:: Extracted records ::
########

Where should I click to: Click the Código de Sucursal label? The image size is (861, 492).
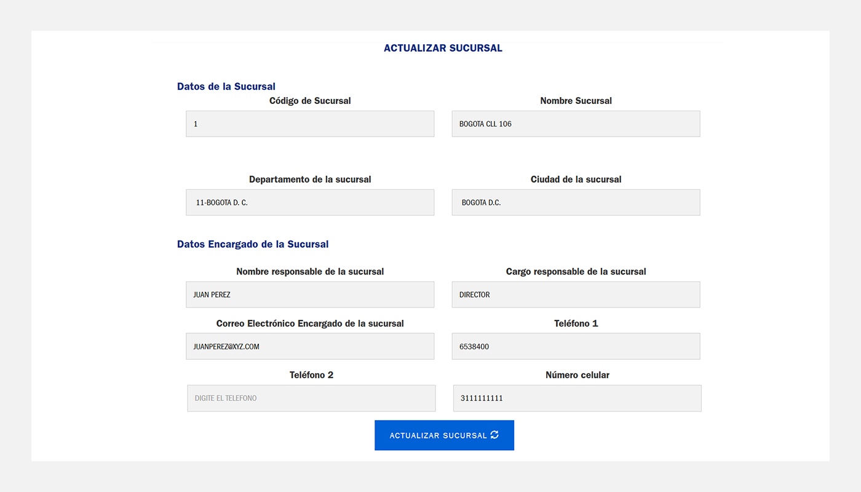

########

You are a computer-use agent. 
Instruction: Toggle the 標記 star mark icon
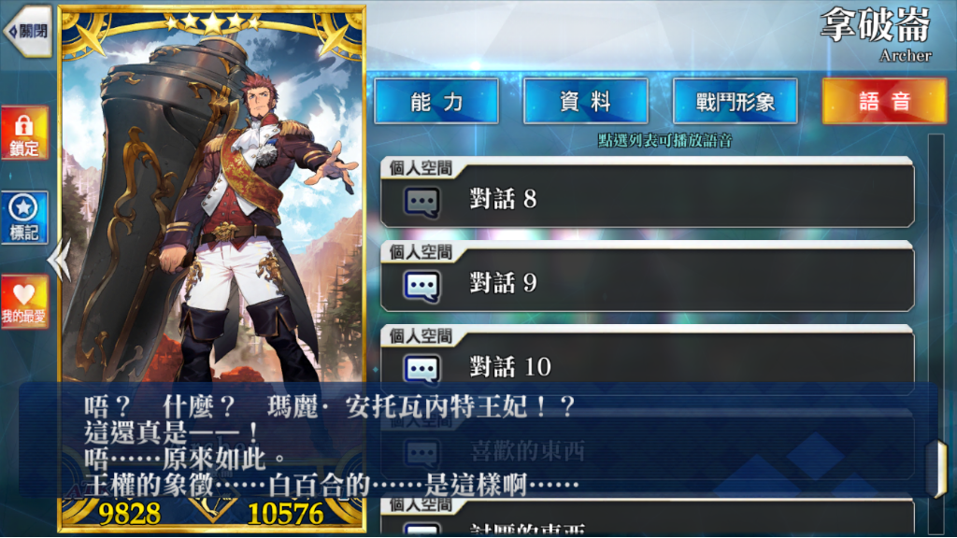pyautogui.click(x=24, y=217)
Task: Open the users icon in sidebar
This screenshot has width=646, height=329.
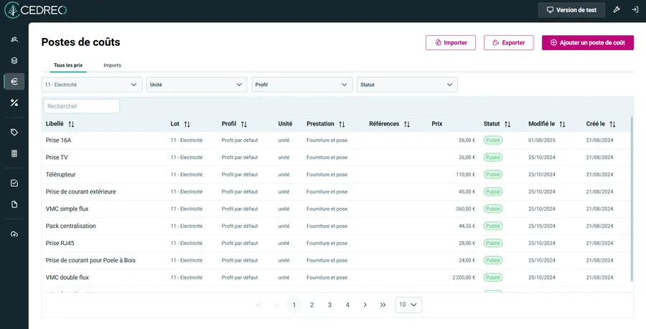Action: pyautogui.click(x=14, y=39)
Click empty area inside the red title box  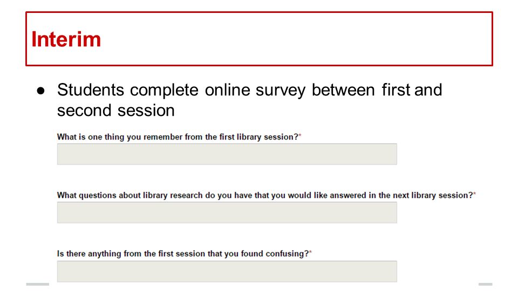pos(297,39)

########

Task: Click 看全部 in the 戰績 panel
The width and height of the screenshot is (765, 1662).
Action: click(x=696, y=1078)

########

In the lines above, locate the string "Task". Copy every line where it occurs.

:: Exercise response ::
Task: Open the users icon in sidebar
Task: Click 看全部 in the 戰績 panel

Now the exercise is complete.